:: INSTRUCTIONS FOR THE TASK ::
Only the lines containing "using" should appear in the answer, copied from the listing below.

:: DATA TO USE ::
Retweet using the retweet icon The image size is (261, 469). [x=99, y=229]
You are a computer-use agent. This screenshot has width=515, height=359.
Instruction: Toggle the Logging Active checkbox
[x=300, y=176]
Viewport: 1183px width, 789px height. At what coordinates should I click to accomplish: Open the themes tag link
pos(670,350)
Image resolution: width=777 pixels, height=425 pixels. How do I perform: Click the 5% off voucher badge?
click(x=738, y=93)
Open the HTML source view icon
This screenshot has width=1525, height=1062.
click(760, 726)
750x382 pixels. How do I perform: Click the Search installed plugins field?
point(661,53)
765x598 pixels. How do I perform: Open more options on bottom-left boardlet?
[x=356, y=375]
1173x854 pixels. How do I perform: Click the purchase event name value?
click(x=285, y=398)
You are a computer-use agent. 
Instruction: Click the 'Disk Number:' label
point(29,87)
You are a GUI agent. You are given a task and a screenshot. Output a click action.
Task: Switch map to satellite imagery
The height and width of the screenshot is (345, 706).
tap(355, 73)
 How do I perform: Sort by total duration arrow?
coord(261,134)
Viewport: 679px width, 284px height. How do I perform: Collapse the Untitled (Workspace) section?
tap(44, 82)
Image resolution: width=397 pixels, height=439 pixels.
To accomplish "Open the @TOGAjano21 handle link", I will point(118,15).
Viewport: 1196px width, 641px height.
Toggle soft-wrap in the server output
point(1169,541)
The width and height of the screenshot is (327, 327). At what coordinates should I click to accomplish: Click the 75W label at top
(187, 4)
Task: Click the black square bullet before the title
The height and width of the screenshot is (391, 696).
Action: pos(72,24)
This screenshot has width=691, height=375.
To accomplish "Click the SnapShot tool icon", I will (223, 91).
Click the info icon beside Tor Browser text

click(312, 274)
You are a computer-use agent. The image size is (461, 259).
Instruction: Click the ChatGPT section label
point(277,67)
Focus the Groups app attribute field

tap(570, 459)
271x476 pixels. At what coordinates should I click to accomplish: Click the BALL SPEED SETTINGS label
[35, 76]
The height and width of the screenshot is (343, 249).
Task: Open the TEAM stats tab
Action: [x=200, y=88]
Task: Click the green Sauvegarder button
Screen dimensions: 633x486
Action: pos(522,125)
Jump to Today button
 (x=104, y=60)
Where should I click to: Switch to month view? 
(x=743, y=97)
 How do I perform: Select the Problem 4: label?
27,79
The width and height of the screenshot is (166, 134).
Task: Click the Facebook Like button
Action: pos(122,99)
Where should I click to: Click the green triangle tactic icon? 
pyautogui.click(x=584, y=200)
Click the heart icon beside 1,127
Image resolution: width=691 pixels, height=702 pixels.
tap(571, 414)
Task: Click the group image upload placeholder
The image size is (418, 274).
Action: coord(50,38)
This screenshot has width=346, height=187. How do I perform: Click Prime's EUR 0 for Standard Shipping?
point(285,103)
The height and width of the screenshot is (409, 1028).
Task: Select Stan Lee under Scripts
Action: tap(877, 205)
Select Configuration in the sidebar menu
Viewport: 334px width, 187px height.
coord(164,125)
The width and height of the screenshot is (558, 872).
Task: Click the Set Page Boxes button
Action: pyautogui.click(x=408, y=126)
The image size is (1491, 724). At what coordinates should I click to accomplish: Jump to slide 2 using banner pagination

:: ANSWER AREA ::
Retweet using the retweet icon The image size is (261, 469). [x=99, y=229]
The image size is (1491, 724). At what coordinates should I click to accomplish: Jump to slide 2 using banner pagination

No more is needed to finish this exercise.